(Entries shown):
start

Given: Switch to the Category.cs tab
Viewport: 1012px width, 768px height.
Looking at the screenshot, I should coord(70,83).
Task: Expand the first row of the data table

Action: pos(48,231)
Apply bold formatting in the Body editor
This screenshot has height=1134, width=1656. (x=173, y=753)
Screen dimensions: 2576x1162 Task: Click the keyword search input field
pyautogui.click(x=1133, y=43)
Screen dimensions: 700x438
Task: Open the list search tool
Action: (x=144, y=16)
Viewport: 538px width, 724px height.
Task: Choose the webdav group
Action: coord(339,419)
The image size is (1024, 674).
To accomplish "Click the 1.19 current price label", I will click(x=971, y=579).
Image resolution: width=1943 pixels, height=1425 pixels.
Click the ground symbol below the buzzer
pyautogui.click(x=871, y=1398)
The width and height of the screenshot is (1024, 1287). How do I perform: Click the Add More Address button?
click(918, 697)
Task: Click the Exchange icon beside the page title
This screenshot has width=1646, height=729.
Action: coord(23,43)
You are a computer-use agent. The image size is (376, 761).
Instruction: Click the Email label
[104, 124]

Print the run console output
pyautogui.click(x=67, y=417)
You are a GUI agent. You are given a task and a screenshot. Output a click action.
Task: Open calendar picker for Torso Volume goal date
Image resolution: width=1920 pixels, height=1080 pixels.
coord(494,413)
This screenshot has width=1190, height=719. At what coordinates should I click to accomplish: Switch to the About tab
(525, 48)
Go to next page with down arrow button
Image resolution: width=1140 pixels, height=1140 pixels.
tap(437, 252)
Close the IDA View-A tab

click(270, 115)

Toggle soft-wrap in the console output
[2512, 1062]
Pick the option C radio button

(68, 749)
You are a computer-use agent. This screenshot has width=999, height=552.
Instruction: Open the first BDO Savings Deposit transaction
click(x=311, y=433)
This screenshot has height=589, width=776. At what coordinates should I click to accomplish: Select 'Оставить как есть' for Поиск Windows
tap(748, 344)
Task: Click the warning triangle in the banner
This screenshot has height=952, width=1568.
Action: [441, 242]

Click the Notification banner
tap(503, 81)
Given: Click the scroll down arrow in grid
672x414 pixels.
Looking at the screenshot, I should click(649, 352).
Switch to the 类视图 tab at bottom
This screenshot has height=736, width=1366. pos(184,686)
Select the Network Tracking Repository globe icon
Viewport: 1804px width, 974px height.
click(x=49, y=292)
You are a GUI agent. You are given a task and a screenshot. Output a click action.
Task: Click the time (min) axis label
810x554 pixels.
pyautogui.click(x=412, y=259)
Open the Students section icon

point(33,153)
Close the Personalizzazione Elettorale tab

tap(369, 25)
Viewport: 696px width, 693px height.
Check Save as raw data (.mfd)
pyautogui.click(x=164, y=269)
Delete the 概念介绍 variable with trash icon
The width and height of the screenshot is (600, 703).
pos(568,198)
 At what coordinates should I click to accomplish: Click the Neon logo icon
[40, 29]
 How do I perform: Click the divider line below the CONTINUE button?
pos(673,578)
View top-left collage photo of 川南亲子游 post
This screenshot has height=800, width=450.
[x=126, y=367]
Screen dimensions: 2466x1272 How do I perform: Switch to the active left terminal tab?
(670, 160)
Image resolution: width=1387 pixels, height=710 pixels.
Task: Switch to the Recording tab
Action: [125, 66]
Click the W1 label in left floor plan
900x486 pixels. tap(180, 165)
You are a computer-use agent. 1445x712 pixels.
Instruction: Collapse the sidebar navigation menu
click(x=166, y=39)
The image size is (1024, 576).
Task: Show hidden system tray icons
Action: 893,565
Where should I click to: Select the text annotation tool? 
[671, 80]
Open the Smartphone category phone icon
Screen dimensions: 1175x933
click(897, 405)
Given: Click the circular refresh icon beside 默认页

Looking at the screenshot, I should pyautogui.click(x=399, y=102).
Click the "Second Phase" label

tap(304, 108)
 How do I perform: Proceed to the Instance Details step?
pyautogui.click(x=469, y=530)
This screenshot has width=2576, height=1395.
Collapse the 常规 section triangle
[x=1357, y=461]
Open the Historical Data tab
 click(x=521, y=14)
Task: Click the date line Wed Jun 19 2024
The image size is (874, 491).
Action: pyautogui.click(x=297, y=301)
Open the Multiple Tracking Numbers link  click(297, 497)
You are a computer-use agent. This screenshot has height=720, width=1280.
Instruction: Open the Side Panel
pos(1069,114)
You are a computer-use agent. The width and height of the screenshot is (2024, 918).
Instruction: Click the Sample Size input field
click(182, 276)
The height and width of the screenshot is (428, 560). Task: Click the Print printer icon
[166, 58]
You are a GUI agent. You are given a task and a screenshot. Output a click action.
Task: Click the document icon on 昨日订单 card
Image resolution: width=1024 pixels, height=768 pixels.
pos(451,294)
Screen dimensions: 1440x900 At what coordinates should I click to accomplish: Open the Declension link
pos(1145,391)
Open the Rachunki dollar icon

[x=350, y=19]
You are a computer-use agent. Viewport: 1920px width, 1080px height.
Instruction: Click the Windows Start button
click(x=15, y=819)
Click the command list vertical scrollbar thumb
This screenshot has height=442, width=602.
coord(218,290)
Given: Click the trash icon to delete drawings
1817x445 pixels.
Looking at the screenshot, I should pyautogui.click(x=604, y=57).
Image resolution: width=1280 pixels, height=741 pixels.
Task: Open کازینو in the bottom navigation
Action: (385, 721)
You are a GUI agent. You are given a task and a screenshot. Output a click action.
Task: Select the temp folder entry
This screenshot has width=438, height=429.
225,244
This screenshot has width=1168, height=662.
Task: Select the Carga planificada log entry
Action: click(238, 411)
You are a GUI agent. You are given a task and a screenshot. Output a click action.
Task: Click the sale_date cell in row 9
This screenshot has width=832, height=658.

end

(Do this): Swap every occurrence of "GUI agent" for "interface agent" throughout the material above, and reproduce the whole material with nothing else altered.

(Expected answer):
Given: Switch to the Category.cs tab
Viewport: 1012px width, 768px height.
Looking at the screenshot, I should coord(70,83).
Task: Expand the first row of the data table

Action: pos(48,231)
Apply bold formatting in the Body editor
This screenshot has height=1134, width=1656. (x=173, y=753)
Screen dimensions: 2576x1162 Task: Click the keyword search input field
pyautogui.click(x=1133, y=43)
Screen dimensions: 700x438
Task: Open the list search tool
Action: (x=144, y=16)
Viewport: 538px width, 724px height.
Task: Choose the webdav group
Action: coord(339,419)
The image size is (1024, 674).
To accomplish "Click the 1.19 current price label", I will click(x=971, y=579).
Image resolution: width=1943 pixels, height=1425 pixels.
Click the ground symbol below the buzzer
pyautogui.click(x=871, y=1398)
The width and height of the screenshot is (1024, 1287). How do I perform: Click the Add More Address button?
click(918, 697)
Task: Click the Exchange icon beside the page title
This screenshot has width=1646, height=729.
Action: coord(23,43)
You are a computer-use agent. The image size is (376, 761).
Instruction: Click the Email label
[104, 124]

Print the run console output
pyautogui.click(x=67, y=417)
You are a interface agent. You are given a task and a screenshot. Output a click action.
Task: Open calendar picker for Torso Volume goal date
Image resolution: width=1920 pixels, height=1080 pixels.
coord(494,413)
This screenshot has width=1190, height=719. At what coordinates should I click to accomplish: Switch to the About tab
(525, 48)
Go to next page with down arrow button
Image resolution: width=1140 pixels, height=1140 pixels.
tap(437, 252)
Close the IDA View-A tab

click(270, 115)

Toggle soft-wrap in the console output
[2512, 1062]
Pick the option C radio button

(68, 749)
You are a computer-use agent. This screenshot has width=999, height=552.
Instruction: Open the first BDO Savings Deposit transaction
click(x=311, y=433)
This screenshot has height=589, width=776. At what coordinates should I click to accomplish: Select 'Оставить как есть' for Поиск Windows
tap(748, 344)
Task: Click the warning triangle in the banner
This screenshot has height=952, width=1568.
Action: [441, 242]

Click the Notification banner
tap(503, 81)
Given: Click the scroll down arrow in grid
672x414 pixels.
Looking at the screenshot, I should click(649, 352).
Switch to the 类视图 tab at bottom
This screenshot has height=736, width=1366. pos(184,686)
Select the Network Tracking Repository globe icon
Viewport: 1804px width, 974px height.
click(x=49, y=292)
You are a interface agent. You are given a task and a screenshot. Output a click action.
Task: Click the time (min) axis label
810x554 pixels.
pyautogui.click(x=412, y=259)
Open the Students section icon

point(33,153)
Close the Personalizzazione Elettorale tab

tap(369, 25)
Viewport: 696px width, 693px height.
Check Save as raw data (.mfd)
pyautogui.click(x=164, y=269)
Delete the 概念介绍 variable with trash icon
The width and height of the screenshot is (600, 703).
pos(568,198)
 At what coordinates should I click to accomplish: Click the Neon logo icon
[40, 29]
 How do I perform: Click the divider line below the CONTINUE button?
pos(673,578)
View top-left collage photo of 川南亲子游 post
This screenshot has height=800, width=450.
[x=126, y=367]
Screen dimensions: 2466x1272 How do I perform: Switch to the active left terminal tab?
(670, 160)
Image resolution: width=1387 pixels, height=710 pixels.
Task: Switch to the Recording tab
Action: [125, 66]
Click the W1 label in left floor plan
900x486 pixels. tap(180, 165)
You are a computer-use agent. 1445x712 pixels.
Instruction: Collapse the sidebar navigation menu
click(x=166, y=39)
The image size is (1024, 576).
Task: Show hidden system tray icons
Action: 893,565
Where should I click to: Select the text annotation tool? 
[671, 80]
Open the Smartphone category phone icon
Screen dimensions: 1175x933
click(897, 405)
Given: Click the circular refresh icon beside 默认页

Looking at the screenshot, I should pyautogui.click(x=399, y=102).
Click the "Second Phase" label

tap(304, 108)
 How do I perform: Proceed to the Instance Details step?
pyautogui.click(x=469, y=530)
This screenshot has width=2576, height=1395.
Collapse the 常规 section triangle
[x=1357, y=461]
Open the Historical Data tab
 click(x=521, y=14)
Task: Click the date line Wed Jun 19 2024
The image size is (874, 491).
Action: pyautogui.click(x=297, y=301)
Open the Multiple Tracking Numbers link  click(297, 497)
You are a computer-use agent. This screenshot has height=720, width=1280.
Instruction: Open the Side Panel
pos(1069,114)
You are a computer-use agent. The width and height of the screenshot is (2024, 918).
Instruction: Click the Sample Size input field
click(182, 276)
The height and width of the screenshot is (428, 560). Task: Click the Print printer icon
[166, 58]
You are a interface agent. You are given a task and a screenshot. Output a click action.
Task: Click the document icon on 昨日订单 card
Image resolution: width=1024 pixels, height=768 pixels.
pos(451,294)
Screen dimensions: 1440x900 At what coordinates should I click to accomplish: Open the Declension link
pos(1145,391)
Open the Rachunki dollar icon

[x=350, y=19]
You are a computer-use agent. Viewport: 1920px width, 1080px height.
Instruction: Click the Windows Start button
click(x=15, y=819)
Click the command list vertical scrollbar thumb
This screenshot has height=442, width=602.
coord(218,290)
Given: Click the trash icon to delete drawings
1817x445 pixels.
Looking at the screenshot, I should pyautogui.click(x=604, y=57).
Image resolution: width=1280 pixels, height=741 pixels.
Task: Open کازینو in the bottom navigation
Action: (385, 721)
You are a interface agent. You are given a task and a screenshot. Output a click action.
Task: Select the temp folder entry
This screenshot has width=438, height=429.
225,244
This screenshot has width=1168, height=662.
Task: Select the Carga planificada log entry
Action: click(238, 411)
You are a interface agent. You are given a task and a screenshot. Output a click action.
Task: Click the sale_date cell in row 9
This screenshot has width=832, height=658.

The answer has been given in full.